A neutral NGO should have negotiated for the men’s release, he said. But since the embassies involved the Cambodian government, they should have made greater efforts to directly pressure then-first prime Minister Prince Ranariddh and second prime minister Hun Sen to save the hostages and end the shell­ing.

Their failure to do this, Gais­ford wrote, was “when we signed their death warrants.”

“Our governments have…done as little as possible for as long as possible not to inquire into the truth of how and why,” the backpackers died, Gaisford wrote.

Contacted by telephone Sun­day, Nhiek Bun Chhay, now a dep­uty prime minister, said the government tried its best to rescue the hostages.

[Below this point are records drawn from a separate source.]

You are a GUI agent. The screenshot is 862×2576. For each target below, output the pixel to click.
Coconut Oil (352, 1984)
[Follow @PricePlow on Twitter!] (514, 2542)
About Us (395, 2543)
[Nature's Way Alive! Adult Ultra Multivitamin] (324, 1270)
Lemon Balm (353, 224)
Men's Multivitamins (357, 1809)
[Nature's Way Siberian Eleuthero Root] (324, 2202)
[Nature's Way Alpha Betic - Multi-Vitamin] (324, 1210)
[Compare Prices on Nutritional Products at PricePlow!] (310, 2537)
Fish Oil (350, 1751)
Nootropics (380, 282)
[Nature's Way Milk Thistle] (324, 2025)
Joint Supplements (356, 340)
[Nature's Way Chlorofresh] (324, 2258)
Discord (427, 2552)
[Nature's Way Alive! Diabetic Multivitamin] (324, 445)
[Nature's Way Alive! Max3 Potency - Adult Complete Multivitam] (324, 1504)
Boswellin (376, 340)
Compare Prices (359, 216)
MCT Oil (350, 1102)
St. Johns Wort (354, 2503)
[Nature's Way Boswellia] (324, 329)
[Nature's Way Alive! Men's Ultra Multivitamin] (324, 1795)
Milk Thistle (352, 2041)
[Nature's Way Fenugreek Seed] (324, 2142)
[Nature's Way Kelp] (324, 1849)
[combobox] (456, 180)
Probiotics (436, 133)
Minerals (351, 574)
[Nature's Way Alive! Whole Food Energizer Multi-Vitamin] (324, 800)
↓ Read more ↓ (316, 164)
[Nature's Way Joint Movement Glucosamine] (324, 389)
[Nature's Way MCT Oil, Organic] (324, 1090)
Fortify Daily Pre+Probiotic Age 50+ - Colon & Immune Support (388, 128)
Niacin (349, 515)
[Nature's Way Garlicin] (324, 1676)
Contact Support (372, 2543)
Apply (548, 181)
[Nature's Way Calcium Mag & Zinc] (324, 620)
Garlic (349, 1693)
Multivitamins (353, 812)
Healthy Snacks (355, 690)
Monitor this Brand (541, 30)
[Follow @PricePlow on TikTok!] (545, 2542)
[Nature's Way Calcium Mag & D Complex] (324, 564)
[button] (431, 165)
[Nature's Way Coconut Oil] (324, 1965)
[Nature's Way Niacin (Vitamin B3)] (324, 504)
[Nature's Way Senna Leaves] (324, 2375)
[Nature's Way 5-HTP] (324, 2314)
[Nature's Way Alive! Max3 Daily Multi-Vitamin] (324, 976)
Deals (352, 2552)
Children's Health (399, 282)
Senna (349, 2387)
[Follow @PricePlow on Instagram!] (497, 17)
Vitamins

The Khmer Rouge were entirely responsible for their deaths, he added.

“We tried a lot to rescue these people,” he said.

In a telephone interview Friday, Karen Lanyon, counselor at the Au­stralian Embassy, said Au­stralia is committed to finding justice for Cambodians killed and injured in the train attack, as well as for the backpackers.

The embassy lobbies the government and Prime Minister Hun Sen as often as it can to bring Chhouk Rin to justice, and is waiting for the announcement of Chhouk Rin and Sam Bith’s ap­peals, she said.

The British Embassy declined to discuss the kidnappings Friday, and the French Embassy did not return repeated phone calls seeking comment.

For Braquet, a fresh inquiry into the case, “not to judge and condemn, but to know the truth,” would help him begin to come to terms with his son’s death, Zim­eray said. The lawyer also called for Chhouk Rin to be jailed.

Braquet “wants to find reasons for his suffering,” Zimeray said. “He will always seek the truth.”